Along the way, he dished out stories of sex, drugs and the kind of antics that might even make Keith Richards blush. His new-found celebrity won him a second career as a popular television host (A Cook's Tour, No Reservations). Suddenly, Bourdain was loose on the streets, searching out the craziest, wackiest, tastiest foods around the globe. The cook had left the kitchen. And we all wanted what he was having.
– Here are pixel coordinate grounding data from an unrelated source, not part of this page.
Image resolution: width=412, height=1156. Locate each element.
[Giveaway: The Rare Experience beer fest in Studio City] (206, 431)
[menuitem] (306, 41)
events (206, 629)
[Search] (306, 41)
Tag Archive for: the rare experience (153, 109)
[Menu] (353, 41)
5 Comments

Medium Raw, Bourdain’s sequel, takes stock of both the changes in his life and in the culinary world he inhabits. Which are quite a few. Bourdain kicked his heroin habit, got divorced, remarried (spending time in between with a coked-up heiress, some plastic surgery victims and the Gadhafis on an island in the Caribbean). He is now a doting father – and blissfully uncool. The essence of cool is “not giving a fuck,” he writes.

Despite all his rock ’n’ roll trappings ... Bourdain’s book is really an old-fashioned morality play

Around the same time, fine dining started to feel less relevant. Seemingly overnight, New York chef David Chang became the standard-bearer for a new zeitgeist in dining: small, casual places that served seriously adventurous food – the kind of stuff chefs like to eat, like tripe. Here at home, the trend has been promulgated by the Black Hoof and Montreal’s Au Pied de Cochon, where the cooks look more like skateboarders than the country’s most talented kitchen staff. As Los Angeles Times columnist Jonathan Gold has written: “While nobody was paying attention, food quietly assumed the place in youth culture that used to be occupied by rock ’n’ roll – individual, fierce and intensely political.”

Despite all his rock ’n’ roll trappings, his trademark expletives and po-mo hand-wringing over whether he has now joined the ranks of the hypocrites, Bourdain’s book is really an old-fashioned morality play, where the protagonist meets personifications of various moral attributes along the way. There are Heroes: the defenders of the faith of good food and hospitality. And there are Villains: people who waste food, or disrespect it. For Bourdain, the cardinal sin is doing this knowingly, like the Guy Fieris and the Cargills of the world. It’s “a violation of a basic contract with decency, with the world and its citizens. In a word: evil.” He even has chapters titled Virtue and Lust.